O Ibovespa fechou nesta segunda-feira (14) em queda de 0,91%, a 185.500,88 pontos, enquanto o dólar subiu 0,43% e encerrou o dia a R$ 5,147. Os dois movimentos têm a mesma origem: o investidor global está com mais medo de arriscar.
Durante o pregão, o Ibovespa chegou a cair para 183.813,36 pontos e o dólar oscilou entre R$ 5,142 e R$ 5,182. O volume negociado na B3 somou R$ 24,5 bilhões, dentro da média dos últimos pregões.
O gatilho mais direto veio dos Estados Unidos: o rendimento do título do Tesouro americano de 10 anos rompeu 5% pela primeira vez desde 2023. O mercado passou a prever quatro altas de 0,25 ponto nos juros dos EUA até o fim de 2027.
"A conjuntura internacional se encaminha como elemento principal da movimentação do dólar", afirmou o analista Luca Girardi, da corretora Nomad, associando o movimento também à alta do petróleo.
Quem perdeu e quem ganhou na Bolsa?
As maiores quedas do pregão foram de mineradoras e siderúrgicas: CMIN3 recuou 6,85%, USIM5 caiu 4,74% e CSNA3 perdeu 4,65%. Esses papéis são mais sensíveis ao preço de commodities e ao humor da China.
Do outro lado, TOTS3 subiu 4,34% e HYPE3 avançou 3,38%, resistindo à queda geral do índice. Em Nova York, o cenário também foi negativo: o Dow Jones caiu 0,29%, o S&P 500 recuou 0,48% e a Nasdaq perdeu 0,56%.
Ao lado do juro americano, o petróleo Brent subiu 1,02%, a US$ 105,68 o barril, pressionado por tensões geopolíticas no Oriente Médio. No Brasil, a instabilidade em torno do caso que envolve o STF também entrou na conta dos analistas como fonte de cautela.
A alta do petróleo já aparece no posto de gasolina americano, acima de US$ 4,30 o galão, com o diesel em nível recorde nos Estados Unidos.
O que acontece agora
O Comitê de Política Monetária (Copom) se reúne nesta quarta-feira (16), com expectativa de cortar a Selic.
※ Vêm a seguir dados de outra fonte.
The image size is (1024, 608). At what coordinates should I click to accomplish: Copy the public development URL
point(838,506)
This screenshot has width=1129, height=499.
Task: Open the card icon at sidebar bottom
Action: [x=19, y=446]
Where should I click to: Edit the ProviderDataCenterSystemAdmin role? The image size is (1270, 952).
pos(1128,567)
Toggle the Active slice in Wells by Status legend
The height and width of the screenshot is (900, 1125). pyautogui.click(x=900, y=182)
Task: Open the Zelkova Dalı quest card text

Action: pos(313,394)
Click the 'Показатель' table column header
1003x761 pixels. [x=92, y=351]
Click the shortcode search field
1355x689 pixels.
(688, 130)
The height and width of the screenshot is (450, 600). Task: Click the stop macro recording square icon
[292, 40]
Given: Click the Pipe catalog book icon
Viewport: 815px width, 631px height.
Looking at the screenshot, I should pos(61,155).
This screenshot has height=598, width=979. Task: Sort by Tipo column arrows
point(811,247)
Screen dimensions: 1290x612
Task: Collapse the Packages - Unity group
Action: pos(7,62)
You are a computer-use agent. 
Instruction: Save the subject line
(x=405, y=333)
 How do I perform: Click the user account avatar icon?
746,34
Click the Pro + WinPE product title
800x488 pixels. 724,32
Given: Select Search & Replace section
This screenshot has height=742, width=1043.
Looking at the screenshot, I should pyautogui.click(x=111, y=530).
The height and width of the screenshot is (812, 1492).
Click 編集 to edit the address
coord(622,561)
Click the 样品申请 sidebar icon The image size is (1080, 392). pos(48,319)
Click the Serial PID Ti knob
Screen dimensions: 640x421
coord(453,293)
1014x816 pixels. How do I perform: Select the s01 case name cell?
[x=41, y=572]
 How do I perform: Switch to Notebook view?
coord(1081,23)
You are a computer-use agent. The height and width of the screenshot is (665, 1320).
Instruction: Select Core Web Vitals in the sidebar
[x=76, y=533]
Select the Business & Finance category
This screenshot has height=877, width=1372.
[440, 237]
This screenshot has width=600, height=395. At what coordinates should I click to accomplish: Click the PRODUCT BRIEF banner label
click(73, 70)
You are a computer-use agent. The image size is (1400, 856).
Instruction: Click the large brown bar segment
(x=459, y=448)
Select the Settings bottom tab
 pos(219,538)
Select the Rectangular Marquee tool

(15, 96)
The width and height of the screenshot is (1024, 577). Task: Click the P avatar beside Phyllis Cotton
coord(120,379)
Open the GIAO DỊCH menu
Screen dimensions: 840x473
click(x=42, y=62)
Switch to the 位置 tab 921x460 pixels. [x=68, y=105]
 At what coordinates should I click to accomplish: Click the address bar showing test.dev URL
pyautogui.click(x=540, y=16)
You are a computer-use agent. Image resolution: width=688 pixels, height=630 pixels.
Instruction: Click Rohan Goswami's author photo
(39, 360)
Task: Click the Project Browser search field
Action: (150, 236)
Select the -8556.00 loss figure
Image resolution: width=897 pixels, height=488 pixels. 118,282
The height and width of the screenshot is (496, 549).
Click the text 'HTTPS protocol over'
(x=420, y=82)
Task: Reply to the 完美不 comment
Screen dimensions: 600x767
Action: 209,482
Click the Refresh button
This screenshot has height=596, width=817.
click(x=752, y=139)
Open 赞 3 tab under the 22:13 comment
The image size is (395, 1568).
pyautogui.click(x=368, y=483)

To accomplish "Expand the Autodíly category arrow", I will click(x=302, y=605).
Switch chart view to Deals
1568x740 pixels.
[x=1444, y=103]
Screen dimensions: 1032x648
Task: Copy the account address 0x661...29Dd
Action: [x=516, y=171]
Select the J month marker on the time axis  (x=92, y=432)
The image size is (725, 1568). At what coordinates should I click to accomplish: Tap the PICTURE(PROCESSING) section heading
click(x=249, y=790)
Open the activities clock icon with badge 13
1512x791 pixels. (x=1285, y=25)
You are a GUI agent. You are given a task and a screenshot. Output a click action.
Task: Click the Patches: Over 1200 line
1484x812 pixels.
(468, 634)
Não é a primeira vez neste ano que uma decisão dos Estados Unidos mexe direto com o câmbio e a Bolsa no Brasil.
O ponto em aberto
A reunião do Copom cai no mesmo dia em que o Federal Reserve, banco central dos Estados Unidos, pode caminhar na direção oposta e subir os juros americanos.
Um Banco Central reduzindo juros enquanto o outro aperta é a divergência que os investidores vão testar nos próximos dias. É esse descompasso, mais do que qualquer notícia brasileira isolada, que ajuda a explicar por que o dólar reagiu tão forte nesta segunda-feira.